Karin Johannisson, especialista en historia médica desde la perspectiva de género, describe pormenorizadamente el ritual de ese encuentro entre médico y enfermo. Un encuentro fuertemente pautado y reglamentado donde, sin embargo, tenía cabida la ambigüedad, especialmente cuando la paciente era una mujer.

Hasta el siglo XIX, la relación entre paciente y médico estaba basada en las palabras: el médico extraía su diagnóstico del relato que el enfermo hacía de su enfermedad y en general, de su propia vida y costumbres. Este diagnóstico se basaba en horas de escucha y en una relación familiar con el enfermo y su entorno.

Pero desde comienzos del siglo XIX la figura del médico cambia, revistiéndose de una autoridad nueva proveniente de una nueva práctica médica. El relato y la escucha dejan paso a la semiología, la ciencia que estudia los signos que la enfermedad escribe en el cuerpo del enfermo y que el médico debe aprender a reconocer. Y para ello, el médico debe al principio servirse de sus sentidos: el oído para las percusiones, el tacto para las palpaciones, y siempre la vista. Sólo más tarde la invención de nuevos instrumentos viene a facilitar esa tarea del doctor: el estetoscopio y los rayos X ayudarán a los sentidos humanos a leer los signos con mayor fidelidad. Hasta ese momento, el médico debe entrenarse para afinar vista, oído y tacto. Gusto y olfato quedan relegados a prácticas médicas obsoletas, cuando el médico olfateaba y probaba la orina del enfermo para detectar la enfermedad.

Sin embargo, el encuentro entre médico y paciente es siempre y a pesar de todo, el encuentro entre dos cuerpos. Un encuentro altamente erotizado, donde el cuerpo, la piel, quedan al descubierto, y la vista recorre con detenimiento partes que el pudor de la vida cotidiana exige ocultas. Por otra parte, el médico detenta el dominio en una situación inhabitual y esa autoridad puede tener un efecto subyugante. Para contrarrestar el efecto hipnótico que esta situación puede desencadenar, la visita médica se rige por un riguroso protocolo que indica qué partes y en qué circunstancias se pueden descubrir, cuál es la postura a adoptar por los dos integrantes de la escena y qué palabras deben pronunciarse en esos momentos.

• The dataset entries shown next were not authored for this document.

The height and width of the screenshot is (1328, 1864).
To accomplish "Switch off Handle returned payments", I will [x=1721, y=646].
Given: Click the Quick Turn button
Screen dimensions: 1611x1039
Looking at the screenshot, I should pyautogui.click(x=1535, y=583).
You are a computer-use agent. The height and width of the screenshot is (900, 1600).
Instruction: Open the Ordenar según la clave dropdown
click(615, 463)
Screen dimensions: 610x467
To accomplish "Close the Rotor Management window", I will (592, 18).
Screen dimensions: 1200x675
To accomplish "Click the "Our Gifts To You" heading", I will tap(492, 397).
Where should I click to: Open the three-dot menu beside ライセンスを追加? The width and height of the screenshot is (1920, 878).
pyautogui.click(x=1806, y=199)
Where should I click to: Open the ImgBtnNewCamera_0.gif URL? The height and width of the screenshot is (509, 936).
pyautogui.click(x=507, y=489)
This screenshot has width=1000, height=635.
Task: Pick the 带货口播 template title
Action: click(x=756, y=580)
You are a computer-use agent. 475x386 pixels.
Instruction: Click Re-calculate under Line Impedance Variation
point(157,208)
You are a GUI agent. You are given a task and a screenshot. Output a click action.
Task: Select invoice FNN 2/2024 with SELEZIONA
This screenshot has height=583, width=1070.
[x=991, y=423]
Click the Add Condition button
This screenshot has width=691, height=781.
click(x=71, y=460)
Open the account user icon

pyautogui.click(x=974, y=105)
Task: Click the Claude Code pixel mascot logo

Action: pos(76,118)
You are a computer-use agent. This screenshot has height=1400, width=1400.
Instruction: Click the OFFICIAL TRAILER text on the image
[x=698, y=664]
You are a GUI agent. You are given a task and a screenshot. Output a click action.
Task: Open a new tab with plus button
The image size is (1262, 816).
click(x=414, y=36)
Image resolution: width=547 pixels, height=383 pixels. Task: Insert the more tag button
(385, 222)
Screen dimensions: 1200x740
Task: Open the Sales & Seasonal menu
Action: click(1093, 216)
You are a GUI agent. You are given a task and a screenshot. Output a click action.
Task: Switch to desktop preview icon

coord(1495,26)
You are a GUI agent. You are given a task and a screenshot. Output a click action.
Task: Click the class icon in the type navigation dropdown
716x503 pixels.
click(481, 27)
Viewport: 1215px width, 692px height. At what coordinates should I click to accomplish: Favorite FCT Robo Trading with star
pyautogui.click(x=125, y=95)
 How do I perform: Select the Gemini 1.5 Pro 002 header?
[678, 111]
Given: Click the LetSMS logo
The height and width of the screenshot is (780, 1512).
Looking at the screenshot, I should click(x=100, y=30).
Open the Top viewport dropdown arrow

Si la situación del paciente es incómoda, no lo es menos la del médico. Como primer paso para ejercer la práctica médica, el estudiante debe aprender a objetualizar el cuerpo del paciente y a no sentir por él ni deseo, ni asco, ni compasión. La templanza debe ser la máxima del médico. El asco es un sentimiento que un buen médico debe mantener alejado de sí, obviando los olores, la suciedad, los parásitos… y concentrándose en los signos que el cuerpo presenta.

Pero esa cosificación del paciente, ese quitarle su categoría de ser humano para reducirle a mero cuerpo portador de la enfermedad, tuvo también consecuencias nefastas. Si bien es cierto que sólo para los más desfavorecidos. El médico, convertido en dios, distante del dolor, ajeno a la compasión, se sirvió del cuerpo de pacientes sin medios para experimentar, a menudo de forma dolorosa, nuevas técnicas. Estos experimentos médicos se basaban muchas veces más en peregrinas teorías, fruto de prejuicios, que en realidades empíricas. Así el caso de la medicina racial o ciertos experimentos en el campo de la ginecología.

A todas estas ideas nos acerca “Los signos”, una obra sencilla pero documentada, que recoge una parte de la historia de la medicina que ha quedado fuera de los manuales: la historia, humana y científica, del examen médico.